三国干渉の次の日独の接触は第一次世界大戦だ。
その前に第一次世界大戦に至った経緯と世界情勢についておさらいしてみる。
ドイツ皇帝・ヴィルヘルム2世の野望はとどまるところを知らなかった。
1898年には艦隊法が、1900年には第二次艦隊法が帝国議会で可決され、ドイツの大艦隊建設が始まった。その立役者は海軍大臣ティルピッツ。第一次世界大戦末期には無差別潜水艦作戦を遂行し中立国の非難を浴びて辞職しているが、戦後、帝政派政党の国家人民党の国会議員として復活している。
前回は対英関係の悪化について詳しく書かなかったが、英独間の対立は世界史の教科書によく出てくる3C政策と3B政策の衝突であった。英独の建艦競争は、両国間の緊張の高まりに応じて次第にエスカレートしていく。

» 課題の指示:
次の(a)〜(c)が上の文書抜粋と合っているかを判断し、それぞれ「はい」か「いいえ」で答えて、決め手となる本文の語句をそのまま引用してください。
(a) 第二次艦隊法は1900年に帝国議会で可決された。
(b) ティルピッツは第一次世界大戦末期、無差別潜水艦作戦に反対して辞職した。
(c) 英独の建艦競争は次第に沈静化していった。

» データセット内容:
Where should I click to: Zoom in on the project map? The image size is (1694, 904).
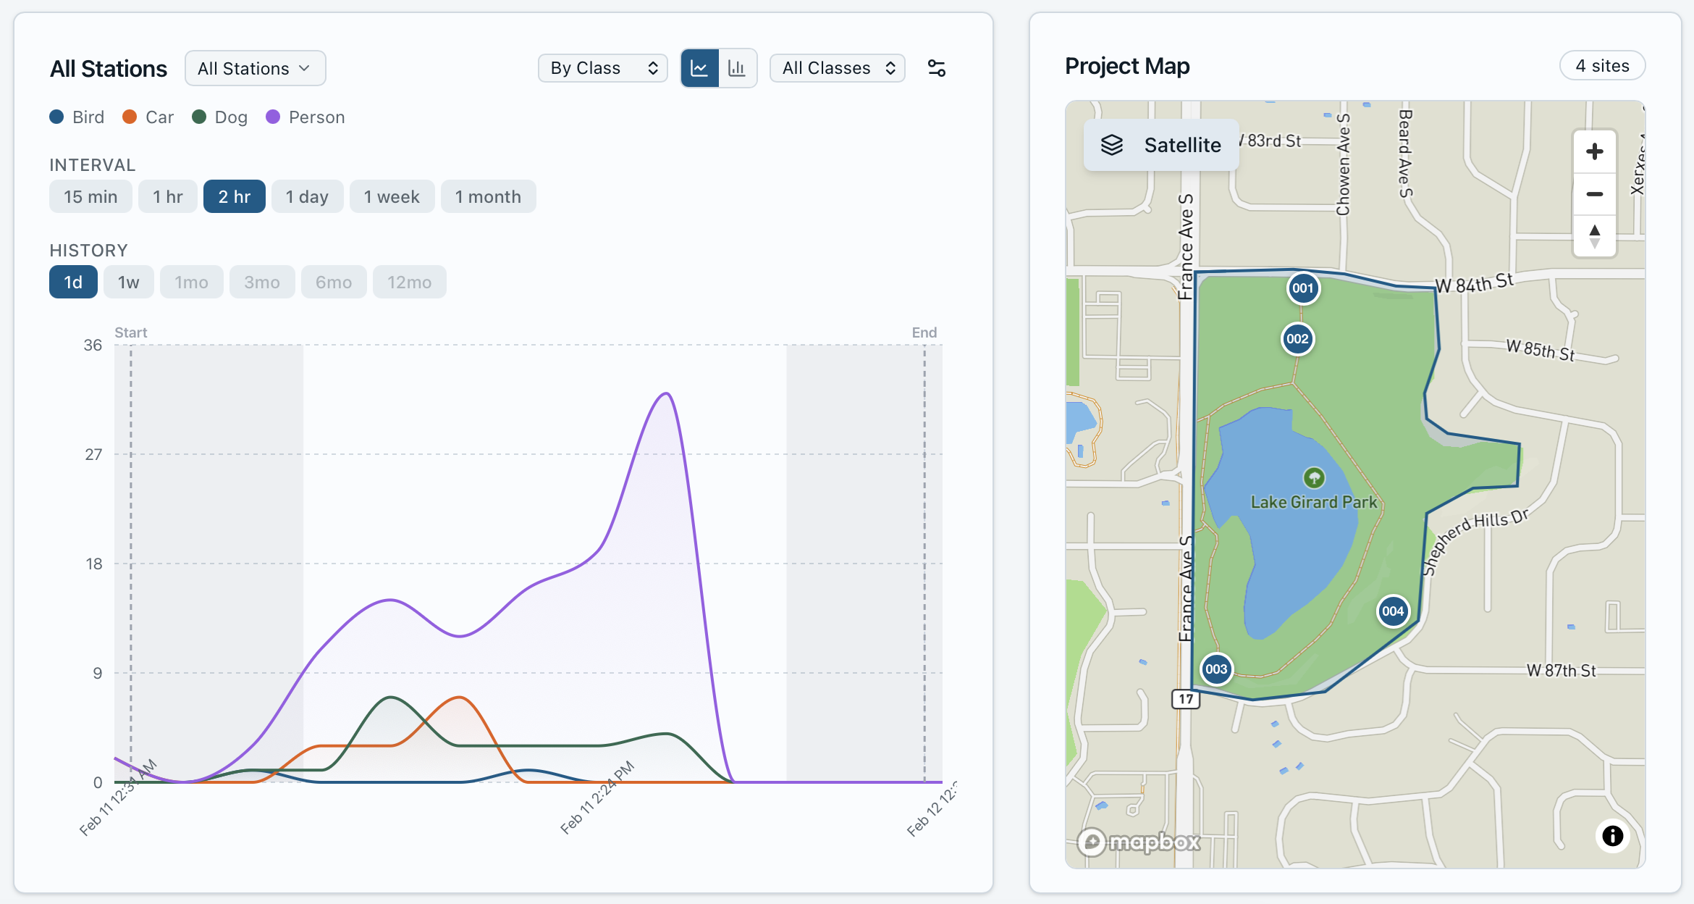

» 解答:
(a) はい。「1900年には第二次艦隊法が帝国議会で可決され」
(b) いいえ。「無差別潜水艦作戦を遂行し中立国の非難を浴びて辞職している」
(c) いいえ。「次第にエスカレートしていく」